Schedule I is the most anti-science legislation ever drafted. Whether you advocate for sensible drug policy or are more of a Reagan-era “Just Say No” abstainer, it’s hard to argue that a substance is so dangerous that it can’t be studied at all.
A bottle of aspirin can kill an adult easily, but anyone can purchase it over the counter. Yet doctors and scientists are forbidden from even studying LSD, despite the fact that LSD has proven to be so safe that medical science has been unable to determine what’s called its “LD50,” a term the government uses to calculate the dosage that would cause 50 percent of humans taking the drug to die from an overdose. In other words, research has yet to show that a certain quantity of LSD can kill a human.
In comparison, the LD50 for aspirin is approximately 20 grams, and the LD50 for Tylenol is approximately 8 grams. The LD50 for Fentanyl is approximately 2 milligrams.
What about the Schedule I requirement that the drugs have no known medical benefit? We already reviewed the ridiculousness of Schedule I for cannabis, but what about other Schedule I drugs?

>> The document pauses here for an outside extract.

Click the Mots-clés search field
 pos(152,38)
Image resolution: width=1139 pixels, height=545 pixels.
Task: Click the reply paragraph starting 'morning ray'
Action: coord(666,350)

Among other things, LSD shows potential for treating alcoholism. This is not a recent discovery. Bill Wilson, the co-founder of Alcoholics Anonymous, participated in medically supervised experiments in the 1950s, and believed that “regular usage of LSD in a carefully controlled, structured setting would be beneficial for many recovering alcoholics.” The drug MDMA shows great promise as a treatment for post-traumatic stress disorder, among other things. Ibogaine appears to cure opioid dependence and eliminate withdrawal symptoms. Psilocybin has been shown to be effective for helping with trauma and easing the anxiety of patients with terminal illnesses come to terms with their fate. 2,5-Dimethoxy-4-iodoamphetamine (DOI), a psychedelic compound, is potentially the single-most-powerful anti-inflammatory yet discovered, and appears to block pulmonary inflammation, mucus hyper-production, airway hyper-responsiveness and turns off key genes in in-lung immune response. These effects block the development of allergic asthma in a mouse model.
The Schedule I classification, the arbitrary and capricious nature of what gets placed in that category, the prohibition of research into the compounds on it, the general Scheduling system as a whole — all of it amounts to historical and ongoing crimes against humanity.
There are numerous examples of substances that are classified as Schedule I drugs that have already been proven to have lifesaving or life improving effects. We believe that if Schedule I classification did not prohibit research, many more of the entries on that list could prove to be extremely valuable medicines. But as long as they remain confined on Schedule I, these medical benefits will remain either unknown or unusable.
To be clear, there are some compounds that shouldn’t be available to the public. Heroin and meth come to mind. Instead of rejecting the very idea of the government banning select drugs from public consumption, we advocate for sensible revisions to the law. Ethical studies of all scheduled substances are desperately needed.
I will say it again: The concept of Schedule I and all of its ramifications are monumentally, tragically and criminally flawed. The application of Schedule I and the CSA should be considered a crime against humanity. It is time for lawmakers to “Just say NO!” to fear and misinformation, and to embrace the betterment of their fellow man by removing substances like cannabis, LSD and MDMA from Schedule I, and to end the prohibition against regulated research and clinical trials for compounds that remain in the Schedule I category.
Dave Rodman is the founder and managing partner of The Rodman Law Group, a law firm based in Denver, that focuses on the cannabis, hemp, cannabinoid, and blockchain sectors.